Senate President Pro Tempore Ralph Recto insisted that the Philippines should “strongly assert our legal rights over West Philippine Sea and to pursue the same diplomatically.”

No need for war

Reacting to the President’s statement on the maritime dispute with China, retired Supreme Court Associate Justice Antonio Carpio on Monday night said that the Philippines does not have to go to war to assert its sovereign rights.

Vietnam, Malaysia and Indonesia assert their maritime rights against China’s claims “but do not go to war against China, and neither does China go to war against these countries,” Carpio said.

“There are lawful and peaceful means to asserting sovereign rights. War is not even an option,” he said.

The United Nations charter outlaws wars to settle territorial or maritime disputes while the Philippine Constitution renounces war as an instrument of national policy. This means that the Philippines “cannot go to war to enforce the arbitral ruling,” Carpio said.

He also said it was wrong for Duterte to say in his speech that China was in possession of the West Philippine Sea “because factually China is not in possession.”

“Naval powers like the US, UK, France, Australia, Japan and Canada regularly sail in our EEZ in the West Philippine Sea, proving that China is not in possession of our EEZ in the West Philippine Sea,” he added.

‘Not too late’

Carpio was part of the government’s legal team that argued the Philippine position against China’s expansive “nine-dash line” claims over nearly the entire South China Sea.

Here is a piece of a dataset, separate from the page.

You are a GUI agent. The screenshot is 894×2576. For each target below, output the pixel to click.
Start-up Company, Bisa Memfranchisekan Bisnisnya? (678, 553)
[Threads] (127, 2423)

In a separate statement on Tuesday, the retired magistrate said the Philippines had not yet realized the gains from its arbitral victory.

“However, it is not too late,” he said. “We must not be willing victims by acquiescing to China’s blatant violation of the rule of law. We must not be silent as silence encourages further aggression into our lands and seas.”

“As we ordinary citizens continue to protect what is ours, we humbly beseech our government to help us in this endeavor. At the very least, our government should not stand in the way of Filipinos legitimately protecting their own lands and waters,” Carpio said.